PROBLEM TO WORK ON –
Answer these questions from the goose package guide:
1. What file, when added to a repository, gives consumers the best experience?
2. In the recommended layout, which directory holds the public headers?
3. Which paths become -I flags in the consumer's build?

— START PAGE EXCERPT —

Any git repository with C source files can be a goose package. Adding a goose.yaml gives consumers the best experience.

Package Structure

Recommended layout:

mylib/
  goose.yaml
  include/           <- public headers (consumers include from here)
    mylib.h
  src/               <- implementation files
    mylib.c
    internal.h       <- private headers
  tests/             <- optional tests
    test_mylib.c
  .gitignore

goose.yaml for Libraries

project:
  name: "mylib"
  version: "1.0.0"
  description: "What this library does"
  author: "Your Name"
  license: "MIT"

build:
  cc: "cc"
  cflags: "-Wall -Wextra -std=c11"
  includes:
    - "include"

dependencies:

The includes list is critical for libraries. It tells consumers which directories contain your public headers. Only paths listed here become -I flags in the consumer's build.

Separating Public and Private Headers

A common pattern:

  • include/ - Public API headers that consumers use
  • src/ - Implementation files and private headers

In your goose.yaml, only list include/ in includes. Your own .c files can use relative includes for private headers:

// src/mylib.c
#include <mylib.h>       // public header (via -Iinclude)

— END PAGE EXCERPT —
— START DATA EXCERPTS —

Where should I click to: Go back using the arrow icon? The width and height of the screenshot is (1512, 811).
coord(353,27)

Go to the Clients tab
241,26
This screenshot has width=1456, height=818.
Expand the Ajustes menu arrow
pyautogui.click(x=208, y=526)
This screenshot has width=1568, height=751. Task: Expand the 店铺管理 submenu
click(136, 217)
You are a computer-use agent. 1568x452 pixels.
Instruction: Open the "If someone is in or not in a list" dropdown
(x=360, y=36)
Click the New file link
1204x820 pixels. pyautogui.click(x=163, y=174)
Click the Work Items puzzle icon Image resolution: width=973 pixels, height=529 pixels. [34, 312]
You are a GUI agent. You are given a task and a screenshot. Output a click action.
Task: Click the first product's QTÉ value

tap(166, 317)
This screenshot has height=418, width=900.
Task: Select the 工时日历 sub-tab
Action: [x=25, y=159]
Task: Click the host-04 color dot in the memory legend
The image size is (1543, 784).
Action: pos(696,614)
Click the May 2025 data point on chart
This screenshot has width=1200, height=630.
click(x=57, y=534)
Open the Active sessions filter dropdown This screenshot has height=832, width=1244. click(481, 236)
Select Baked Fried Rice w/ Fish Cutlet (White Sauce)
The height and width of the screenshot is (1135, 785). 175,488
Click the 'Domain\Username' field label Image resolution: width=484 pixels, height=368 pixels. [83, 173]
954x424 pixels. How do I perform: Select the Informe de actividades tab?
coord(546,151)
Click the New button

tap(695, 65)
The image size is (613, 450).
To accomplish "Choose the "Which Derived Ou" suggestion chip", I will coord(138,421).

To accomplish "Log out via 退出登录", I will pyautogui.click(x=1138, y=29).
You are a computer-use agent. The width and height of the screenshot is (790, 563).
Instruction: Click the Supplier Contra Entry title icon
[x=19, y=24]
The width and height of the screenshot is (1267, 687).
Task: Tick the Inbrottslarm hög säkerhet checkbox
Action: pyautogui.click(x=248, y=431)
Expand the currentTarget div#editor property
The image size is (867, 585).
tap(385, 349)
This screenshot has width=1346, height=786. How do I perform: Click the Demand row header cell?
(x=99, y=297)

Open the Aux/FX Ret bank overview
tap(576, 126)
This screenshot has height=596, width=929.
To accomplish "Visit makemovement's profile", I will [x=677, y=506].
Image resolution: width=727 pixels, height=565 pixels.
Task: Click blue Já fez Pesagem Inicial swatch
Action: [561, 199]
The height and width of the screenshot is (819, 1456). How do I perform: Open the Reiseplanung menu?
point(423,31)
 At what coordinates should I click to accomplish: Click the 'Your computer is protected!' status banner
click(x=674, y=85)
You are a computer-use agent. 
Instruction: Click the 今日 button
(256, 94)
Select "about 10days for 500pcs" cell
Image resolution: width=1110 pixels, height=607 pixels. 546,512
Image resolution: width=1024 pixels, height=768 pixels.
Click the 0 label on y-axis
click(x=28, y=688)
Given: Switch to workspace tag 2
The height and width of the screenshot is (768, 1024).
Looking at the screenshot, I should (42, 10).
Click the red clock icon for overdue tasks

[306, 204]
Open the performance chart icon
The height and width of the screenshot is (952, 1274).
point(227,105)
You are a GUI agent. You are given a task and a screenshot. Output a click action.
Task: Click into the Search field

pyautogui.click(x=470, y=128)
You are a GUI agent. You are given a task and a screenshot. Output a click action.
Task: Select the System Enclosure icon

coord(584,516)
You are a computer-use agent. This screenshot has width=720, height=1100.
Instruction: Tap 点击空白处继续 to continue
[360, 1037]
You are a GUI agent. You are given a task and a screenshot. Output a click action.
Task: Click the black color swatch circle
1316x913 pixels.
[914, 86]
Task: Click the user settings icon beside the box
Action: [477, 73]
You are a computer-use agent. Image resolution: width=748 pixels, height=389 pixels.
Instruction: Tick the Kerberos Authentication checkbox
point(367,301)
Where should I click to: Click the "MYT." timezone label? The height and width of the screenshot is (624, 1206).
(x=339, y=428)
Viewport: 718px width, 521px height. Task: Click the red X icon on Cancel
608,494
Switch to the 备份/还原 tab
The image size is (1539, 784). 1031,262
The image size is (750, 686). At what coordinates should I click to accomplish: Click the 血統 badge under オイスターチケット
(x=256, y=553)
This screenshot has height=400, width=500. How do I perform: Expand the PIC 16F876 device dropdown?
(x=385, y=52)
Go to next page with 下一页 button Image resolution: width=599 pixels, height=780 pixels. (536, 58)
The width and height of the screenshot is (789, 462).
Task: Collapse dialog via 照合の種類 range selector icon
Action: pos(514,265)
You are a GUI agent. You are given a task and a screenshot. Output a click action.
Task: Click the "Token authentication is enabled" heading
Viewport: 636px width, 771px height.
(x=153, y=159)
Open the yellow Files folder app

— END DATA EXCERPTS —

SOLVED PROBLEM –
1. goose.yaml
2. include/
3. Only the paths listed in the includes list